There was no sun today, and the wind felt like tiny knives pricking at her face and neck.
“The life jacket. It’s really just for show, right?”
“More or less. I’m going to try to get you close enough to wade in, but you never know. You’re a strong swimmer, right?”
“Pretty strong. But they have to have a doctor on the premises, right? And he’ll be bound by medical ethics to check me out for hypothermia.”
“I hope so,” Whitney said. “Then again, it would give us some leverage, wouldn’t it? A licensed treatment center without a doctor on call. I’m sure that’s not legal.”
Tess didn’t say anything, but she thought leverage was pretty inconsequential, once you were dead. She glanced at the sky. Overcast, yet Whitney swore there was no chance of rain. She wondered what would happen if she proposed switching places. But she could never find her way back to the Talbots’, and she wasn’t confident she could handle the boat alone, even under the best conditions.
Almost forty-five minutes had passed before Whitney steered the boat into a narrow channel, cut the motor, and let it drift. “Does this look like the place we saw last night?”
“We didn’t see anything but chain link and razor wire last night,” Tess said, squinting at the large white house sitting back from the shoreline. “But, yes, it could be the place.”
It was a rambling white Victorian, with pink trim. Someone’s old summerhouse, enlarged over the years in a random fashion. It clearly was no longer a vacation home. Persephone’s Place, if this was it, had an antiseptic look, a marked indifference to its surroundings that bordered on hostility. There was no dock, for example, and the glassed-in porch at the rear of the house was small, curtains drawn against the winter light, as if no one there ever dared to watch a sunset. The grounds were bare and open, with the bald, raw look more common to a spanking-new development. Yet the tall, spindly pine trees at the property’s edge had to be decades old. Even as it shut the rest of the world out, Tess realized, Persephone’s Place denied privacy to its residents. There was no place to hide here, no spot where one would be out of view.
“It does look like a wedding cake,” Whitney said. “Even the trim, all gingerbread and curlicues and rosettes. You feel you should be able to break off a piece and eat it. Just looking at it makes me vaguely nauseous, as if I’d been on a little binge.”
“Hansel and Gretel,” Tess said, remembering a scrap of Sukey’s conversation with Jane Doe. “The Sugar House.”

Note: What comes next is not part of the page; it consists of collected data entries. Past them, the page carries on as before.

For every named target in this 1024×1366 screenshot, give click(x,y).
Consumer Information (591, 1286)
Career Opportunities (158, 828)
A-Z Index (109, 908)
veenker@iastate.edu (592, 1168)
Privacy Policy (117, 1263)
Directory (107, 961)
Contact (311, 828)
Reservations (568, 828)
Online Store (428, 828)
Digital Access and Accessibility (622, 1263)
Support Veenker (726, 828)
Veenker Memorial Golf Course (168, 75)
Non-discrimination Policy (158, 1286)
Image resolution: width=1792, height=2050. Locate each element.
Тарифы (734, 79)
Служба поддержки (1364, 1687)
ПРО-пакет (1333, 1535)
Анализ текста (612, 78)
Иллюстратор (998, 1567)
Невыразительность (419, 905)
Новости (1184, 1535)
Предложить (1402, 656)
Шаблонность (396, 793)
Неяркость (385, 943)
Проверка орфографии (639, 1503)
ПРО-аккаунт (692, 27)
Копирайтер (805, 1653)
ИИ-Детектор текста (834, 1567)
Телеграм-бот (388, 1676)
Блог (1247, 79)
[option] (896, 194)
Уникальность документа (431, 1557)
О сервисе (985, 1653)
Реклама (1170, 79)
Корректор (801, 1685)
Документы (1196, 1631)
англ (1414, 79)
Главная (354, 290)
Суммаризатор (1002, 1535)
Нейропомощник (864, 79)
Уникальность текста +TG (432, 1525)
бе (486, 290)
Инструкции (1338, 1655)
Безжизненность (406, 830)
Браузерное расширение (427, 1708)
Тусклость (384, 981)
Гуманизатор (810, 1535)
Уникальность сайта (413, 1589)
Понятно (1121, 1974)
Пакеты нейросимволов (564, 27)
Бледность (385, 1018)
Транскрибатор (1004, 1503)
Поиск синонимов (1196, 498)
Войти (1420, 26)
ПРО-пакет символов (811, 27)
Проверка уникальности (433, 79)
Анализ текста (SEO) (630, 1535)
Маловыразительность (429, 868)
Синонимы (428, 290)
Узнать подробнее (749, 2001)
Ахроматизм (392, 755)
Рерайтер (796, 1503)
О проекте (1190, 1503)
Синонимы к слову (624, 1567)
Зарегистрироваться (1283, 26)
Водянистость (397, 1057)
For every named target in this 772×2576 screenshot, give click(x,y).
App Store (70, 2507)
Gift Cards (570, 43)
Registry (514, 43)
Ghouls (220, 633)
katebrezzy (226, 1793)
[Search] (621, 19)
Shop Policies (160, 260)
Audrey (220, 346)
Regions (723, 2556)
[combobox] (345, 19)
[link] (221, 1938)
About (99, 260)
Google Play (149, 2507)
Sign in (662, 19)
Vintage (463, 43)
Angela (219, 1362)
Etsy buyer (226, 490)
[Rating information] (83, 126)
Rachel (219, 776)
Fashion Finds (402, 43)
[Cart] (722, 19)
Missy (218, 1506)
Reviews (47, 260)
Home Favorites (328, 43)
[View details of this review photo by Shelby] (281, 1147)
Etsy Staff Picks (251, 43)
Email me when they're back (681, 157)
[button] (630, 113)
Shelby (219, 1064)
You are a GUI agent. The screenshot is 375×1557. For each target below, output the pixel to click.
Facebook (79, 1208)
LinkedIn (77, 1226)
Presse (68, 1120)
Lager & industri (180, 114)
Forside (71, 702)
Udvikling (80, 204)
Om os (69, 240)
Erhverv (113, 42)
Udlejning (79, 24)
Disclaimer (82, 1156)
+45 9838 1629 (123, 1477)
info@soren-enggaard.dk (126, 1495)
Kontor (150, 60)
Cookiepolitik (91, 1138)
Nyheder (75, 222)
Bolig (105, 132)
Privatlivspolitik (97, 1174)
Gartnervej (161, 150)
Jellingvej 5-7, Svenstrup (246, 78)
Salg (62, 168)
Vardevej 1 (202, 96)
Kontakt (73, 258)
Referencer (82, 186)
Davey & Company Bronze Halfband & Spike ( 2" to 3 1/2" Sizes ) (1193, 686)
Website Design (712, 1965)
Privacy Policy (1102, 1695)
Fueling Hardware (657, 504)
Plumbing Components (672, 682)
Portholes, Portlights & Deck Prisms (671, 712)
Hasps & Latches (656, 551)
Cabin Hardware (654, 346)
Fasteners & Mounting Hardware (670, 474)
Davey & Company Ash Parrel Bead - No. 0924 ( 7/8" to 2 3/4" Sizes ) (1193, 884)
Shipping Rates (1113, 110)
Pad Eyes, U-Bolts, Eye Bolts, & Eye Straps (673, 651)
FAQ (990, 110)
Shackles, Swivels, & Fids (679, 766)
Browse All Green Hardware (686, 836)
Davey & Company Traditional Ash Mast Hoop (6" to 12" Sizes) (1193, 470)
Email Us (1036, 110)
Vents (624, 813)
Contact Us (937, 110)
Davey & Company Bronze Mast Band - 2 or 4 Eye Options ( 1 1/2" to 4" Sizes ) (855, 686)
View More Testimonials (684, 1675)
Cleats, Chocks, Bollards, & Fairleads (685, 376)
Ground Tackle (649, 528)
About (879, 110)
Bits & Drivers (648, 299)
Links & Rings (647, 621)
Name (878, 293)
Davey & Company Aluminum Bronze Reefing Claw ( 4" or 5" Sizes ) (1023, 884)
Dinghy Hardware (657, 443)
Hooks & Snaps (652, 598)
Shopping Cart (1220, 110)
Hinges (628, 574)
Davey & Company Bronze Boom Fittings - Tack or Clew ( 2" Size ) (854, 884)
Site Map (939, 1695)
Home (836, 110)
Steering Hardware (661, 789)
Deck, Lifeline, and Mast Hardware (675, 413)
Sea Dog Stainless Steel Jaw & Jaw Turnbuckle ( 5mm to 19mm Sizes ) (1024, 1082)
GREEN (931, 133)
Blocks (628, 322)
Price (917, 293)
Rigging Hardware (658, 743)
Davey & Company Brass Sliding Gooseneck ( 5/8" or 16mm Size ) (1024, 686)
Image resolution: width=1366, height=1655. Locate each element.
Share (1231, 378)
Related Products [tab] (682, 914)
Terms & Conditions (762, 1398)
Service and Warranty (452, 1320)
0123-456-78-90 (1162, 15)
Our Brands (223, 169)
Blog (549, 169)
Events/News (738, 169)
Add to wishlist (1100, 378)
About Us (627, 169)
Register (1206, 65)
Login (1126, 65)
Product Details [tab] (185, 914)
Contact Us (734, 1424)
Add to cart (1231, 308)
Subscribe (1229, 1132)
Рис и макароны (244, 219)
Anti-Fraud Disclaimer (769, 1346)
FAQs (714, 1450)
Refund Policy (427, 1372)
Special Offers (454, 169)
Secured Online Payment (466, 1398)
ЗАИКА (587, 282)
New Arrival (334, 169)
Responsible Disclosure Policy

They were very close now, the boat passing under a tree whose branches bent so close to the water that they had to bow their heads. At the last minute, Whitney reached up and grabbed the branch, keeping the boat from drifting any closer to the fringe of sand and gravel that passed for a beach.
“Here,” she said. “This is as close as I go. Remember I have to putt-putt out very slowly, so make sure I’m out of the inlet before you draw attention to yourself.”
“Do I have to get all the way wet?” Tess asked. “Maybe if I just could climb out here, and walk along the shore-”
“All the way wet,” Whitney said firmly. “You have to give the impression that you could keel over at any moment. It’s the only thing that’s going to keep them from sending you straight to the sheriff’s office for trespassing. I hope.”
Tess sighed and kneeled on the starboard side of the boat. She tried to remember the jump she had learned as a lifeguard at Hunting Hills Swim Club years ago, with legs spread open, so the head didn’t submerge. At least, that had been the theory. She couldn’t recall if anyone had ever done it successfully.